Origine et histoire du Château du Fort
Le château du Fort, situé à Chambon-le-Château en Lozère (ancien Gévaudan), est l’un des rares châteaux du XIVe siècle conservés dans le nord du département. L’édifice, de plan quasi carré, s’élève sur trois étages coiffés d’un chemin de ronde à mâchicoulis, flanqué de deux tours circulaires sur sa façade sud. La porte d’entrée, ornée de bossages et d’un fronton interrompu, ainsi que des échauguettes nord, datent des remaniements du XVIIe siècle. Un linteau de cheminée porte la date de 1620, marquant cette période de transformations.
Sous le règne de Louis XIV, le château appartient à Gabriel de Chastel de Pontaut, seigneur du Fort, de Verrières et d’Ancelpont, marié à Marie de Châteauneuf de Randon. Leur fille unique, Gabrielle Félice de Chastel († vers 1695), épouse en 1690 Henri Joseph de Beaumont (1666–1724 ou 1749), neveu de Fénelon, qui devient marquis du Fort. Ce dernier, colonel de dragons et châtelain de Cateau-Cambrésis, hérite des lieux après la mort prématurée de son fils Léon Gabriel, victime de la petite vérole en 1713.
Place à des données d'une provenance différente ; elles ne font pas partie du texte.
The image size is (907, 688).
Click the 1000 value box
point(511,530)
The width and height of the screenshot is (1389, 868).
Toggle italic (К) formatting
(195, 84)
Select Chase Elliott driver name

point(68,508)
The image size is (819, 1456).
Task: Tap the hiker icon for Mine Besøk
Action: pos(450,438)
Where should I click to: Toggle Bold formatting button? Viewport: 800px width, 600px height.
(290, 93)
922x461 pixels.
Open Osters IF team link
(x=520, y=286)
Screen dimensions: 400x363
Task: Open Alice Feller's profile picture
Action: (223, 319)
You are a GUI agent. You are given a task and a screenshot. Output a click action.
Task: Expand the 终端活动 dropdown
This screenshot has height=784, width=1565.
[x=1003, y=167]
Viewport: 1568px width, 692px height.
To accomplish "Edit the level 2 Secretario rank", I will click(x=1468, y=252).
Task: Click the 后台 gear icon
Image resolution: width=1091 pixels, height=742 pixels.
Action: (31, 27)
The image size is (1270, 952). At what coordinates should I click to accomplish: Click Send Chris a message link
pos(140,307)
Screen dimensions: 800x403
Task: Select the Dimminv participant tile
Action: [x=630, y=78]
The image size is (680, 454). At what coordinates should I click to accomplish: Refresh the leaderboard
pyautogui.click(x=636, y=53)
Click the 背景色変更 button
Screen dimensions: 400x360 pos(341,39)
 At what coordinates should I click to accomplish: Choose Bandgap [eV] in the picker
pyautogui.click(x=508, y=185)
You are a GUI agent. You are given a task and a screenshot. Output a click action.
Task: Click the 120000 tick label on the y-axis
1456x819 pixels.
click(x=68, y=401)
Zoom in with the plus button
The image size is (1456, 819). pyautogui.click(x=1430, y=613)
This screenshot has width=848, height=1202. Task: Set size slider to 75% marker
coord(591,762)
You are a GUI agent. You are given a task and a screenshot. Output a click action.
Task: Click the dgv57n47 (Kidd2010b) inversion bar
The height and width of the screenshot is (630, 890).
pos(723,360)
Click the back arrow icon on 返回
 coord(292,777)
La lignée se poursuit avec la fille d’Henri Joseph, Louise de Beaumont (1723–1779), marquise du Fort, qui épouse en 1740 Jean Antoine de Capellis, marquis d’Avignon et capitaine de vaisseau. Leur fils, Hippolyte de Capellis (1744–1813), émigre en 1792 avant de revenir en France en 1801 après une carrière dans la marine russe. Le château, partiellement inscrit en 1973 puis classé en 1984 pour son salon aux plafonds peints, incarne ainsi cinq siècles d’histoire noble, entre Gévaudan et Languedoc.
Architecturalement, le château conserve des éléments défensifs médiévaux (mâchicoulis, tours) tout en intégrant des ajouts classiques (fronton, échauguettes). Les bâtiments nord, ajoutés au XVIIe siècle, complètent un ensemble où se mêlent fonctions résidentielle et symbolique. La protection au titre des Monuments Historiques souligne sa valeur patrimoniale, tant pour son état de conservation que pour son rôle dans l’histoire locale.
Les sources, dont les Annales de la Société du Puy (1889) et la base Mérimée, confirment son importance comme témoin des mutations architecturales et sociales en Gévaudan, entre Moyen Âge tardif et époque moderne. Le château reste lié à des familles influentes, des Chastel aux Capellis, dont les alliances reflètent les réseaux de pouvoir en Languedoc et au-delà.